▶ [Extrait fourni]:
※ ※ ※
Les premiers du 68km (un autre format de course) commence à nous doubler. C’est pénible car on doit se rabattre pour les laisser passer, et ça casse notre petit rythme. On les encourage quand même, ils sont impressionnants à courir dans ces portions de montées. On monte péniblement dans le sable noir, il fait chaud, alors qu’il est à peine 7h30.
Quand soudain, on arrive en haut d’un col et on aperçoit le Teide ! Magnifique ! Mais il parait si haut et si éloigné !
On descend ensuite jusqu’au Parador (Km 48) où Mathieu nous attend au ravitaillement. On a vraiment envie de manger salé ! ça tombe bien il y a des pâtes au ravito.. Le seul hic, elles sont froides ! On se force quand même à manger, c’est pas terrible… On se tartine de crème solaire, le soleil tape déjà ! On prend vraiment le temps de s’arrêter ici, car le prochain tronçon est la plus grande difficulté de toute la course.
※ ※ ※
▶ [Consignes à suivre]:
A) Recopiez le passage du récit de course en commençant par « On descend ensuite » et en allant jusqu'à « toute la course. ».
B) Dans le récit de course, à quel kilomètre se trouve le Parador ?
C) Écrivez la suite du récit de course à partir de sa dernière phrase.
Les entrées n'interviennent d'aucune façon dans cet exercice.

▶ [Entrées fournies]:
※ ※ ※
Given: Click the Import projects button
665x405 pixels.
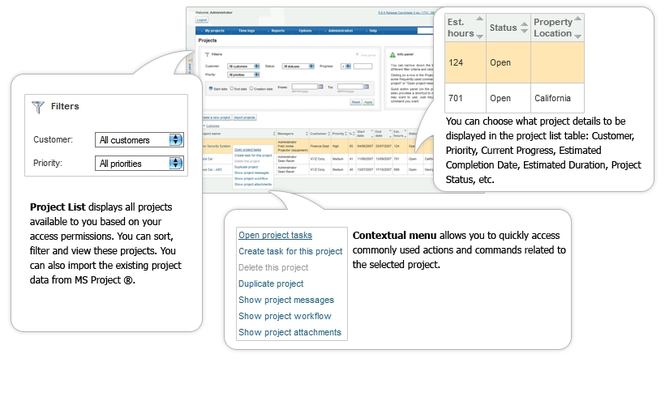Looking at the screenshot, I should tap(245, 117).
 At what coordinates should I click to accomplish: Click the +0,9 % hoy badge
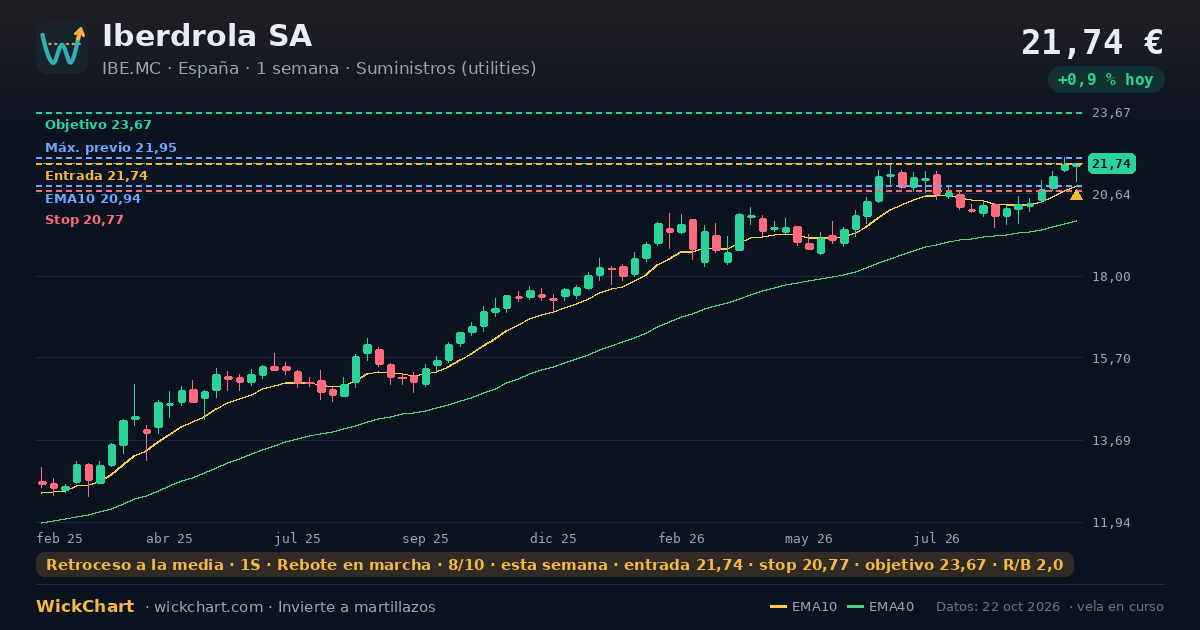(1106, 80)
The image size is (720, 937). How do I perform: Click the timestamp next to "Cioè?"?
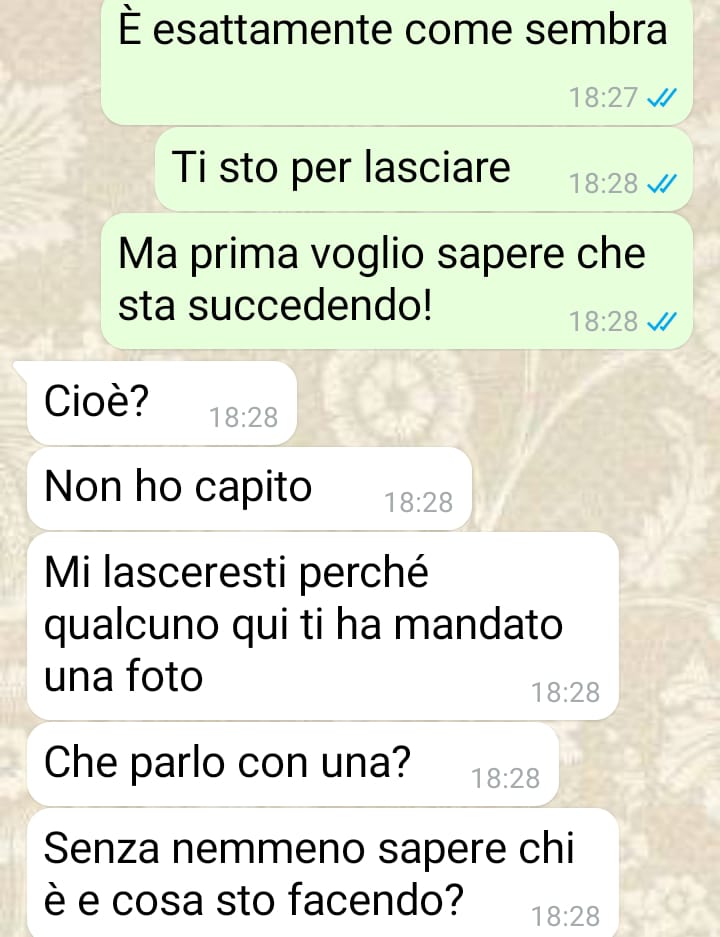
※ ※ ※
▶ [Réponses successives]:
A)
On descend ensuite jusqu’au Parador (Km 48) où Mathieu nous attend au ravitaillement. On a vraiment envie de manger salé ! ça tombe bien il y a des pâtes au ravito.. Le seul hic, elles sont froides ! On se force quand même à manger, c’est pas terrible… On se tartine de crème solaire, le soleil tape déjà ! On prend vraiment le temps de s’arrêter ici, car le prochain tronçon est la plus grande difficulté de toute la course.

B) Le Parador se trouve au kilomètre 48.

C)
L’Ascension du Teide ou comment sortir de sa zone de confort !
Après une demi heure de pause, on repart. C’est parti pour l’ascension du Teide !
Un tronçon de 10km et 1508D+ à une altitude oscillant entre 2100 et 3700 m ! Le Tenerife Blue Trail est le trail le plus haut d’Espagne, et le 2ème plus haut d’Europe ! Ça grimpe dès le début… Mais à partir de 3000 m d’altitude, je n’ai plus de jus. Le souffle est coupé, mes jambes ne répondent plus. Astrid à l’air bien, elle habite à Chamonix et fait beaucoup d’alpinisme, ça doit aider pour faire face aux effets de l’altitude ! Tous les kilomètres, j’ai besoin de m’arrêter. J’ai l’impression que mon coeur va exploser, mes paupières sont hyper lourdes… Je commence à être fatiguée. Les 3 derniers kilomètres sont terribles, plus de 700 D+ en haute altitude.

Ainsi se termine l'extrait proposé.